(あなたの課題)
A. 抜粋の「事実、イランのロウハニ大統領」から「でそのボス(司令官)でした。」までをすべて、「ハメネイ師」を「ハメネイ氏」に書き換えて示してください。
B. 抜粋によると、「革命軍」は誰のもとにある組織ですか？

(抜粋)
アメリカvsイランの裏事情
2020.01.10
アメリカ軍によるソレイマニ革命軍司令官の殺害と、イランによるアル・アサド米基地や米大使館へのミサイル攻撃によって、「戦争は起きるのか」と複数のかたからご質問を受けました。

6日の時点で、当ブログのご質問にお答えした回答の出だしは、次のような内容です。

                   *

まず、「革命軍司令官」の意味ですが、ここでいう“革命”というのは、中国の「文化大革命」の“革命”と同様です。

実態は、“革命”という名のもとに古い伝統的なシナ大陸の文化文明を自分たちの“思想”(イランは“宗教”)によって破壊し、伝統を受け継ぐ者の大量殺人を行なうことを意味します。

なので「革命軍」や「文化大革命」といった“美名”に惑わされると本質を見失います。

事実、イランのロウハニ大統領ではなく、最高指導者ハメネイ師のもとにある「革命軍」は、イラクのアメリカ軍施設や設備を攻撃したり、未確定ながらサウジアラビアの石油施設を巡航ミサイルで破壊したとされます。

要は、アメリカをはじめとした「自由民主主義国家」からみれば、“革命”という名の「テロリスト」もしくは「テロ支援組織」が「革命軍」でそのボス(司令官)でした。



さて、お話を戻しますが、一連の出来事は、どの部分を切り取るかで、イランが正しいのかアメリカが正しいのか、見方が180度変わります。


そのため、“ソレイマニ革命軍司令官”とは、どんな人物で、何をやってきたのかを理解しなければ、どちらが正しいかはともかく、本筋が見えてきません。

日本の場合は軍隊ではなく、自国防衛のための「自衛隊」と称します。

ですが、イランには世界各国の正規軍と同様のイラン軍とは別に、ハメイニ師直属の「革命軍」がいます。

ポインティングデータセットの記録:
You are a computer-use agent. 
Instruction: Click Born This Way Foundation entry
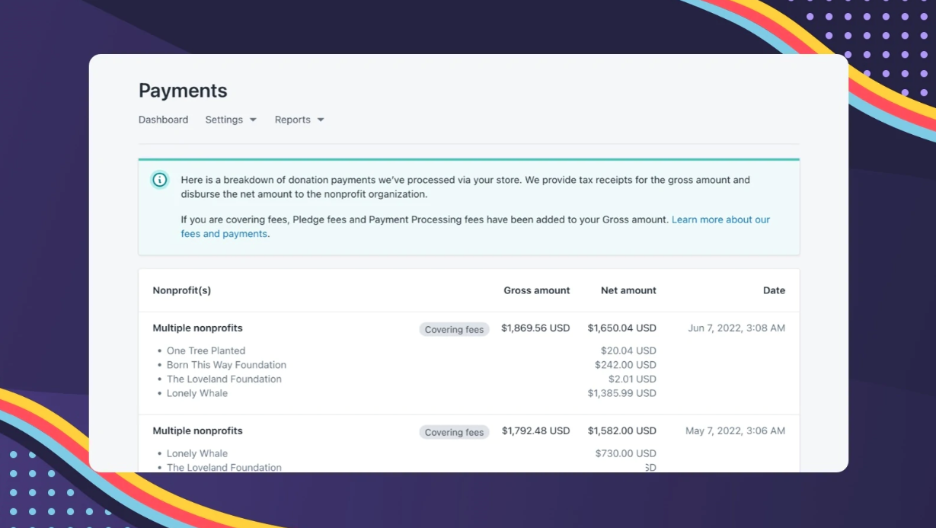226,365
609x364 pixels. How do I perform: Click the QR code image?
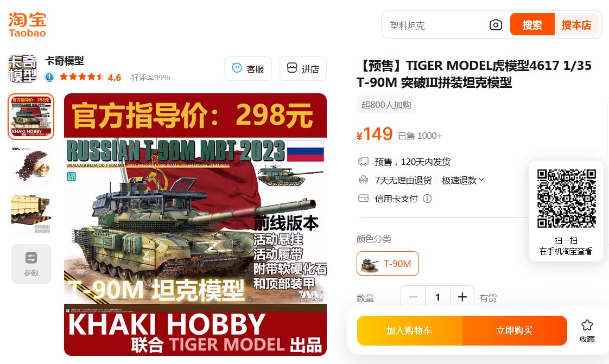tap(566, 199)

(出力結果)
A.
事実、イランのロウハニ大統領ではなく、最高指導者ハメネイ氏のもとにある「革命軍」は、イラクのアメリカ軍施設や設備を攻撃したり、未確定ながらサウジアラビアの石油施設を巡航ミサイルで破壊したとされます。

要は、アメリカをはじめとした「自由民主主義国家」からみれば、“革命”という名の「テロリスト」もしくは「テロ支援組織」が「革命軍」でそのボス(司令官)でした。

B. イランの最高指導者ハメネイ師のもとにある組織です。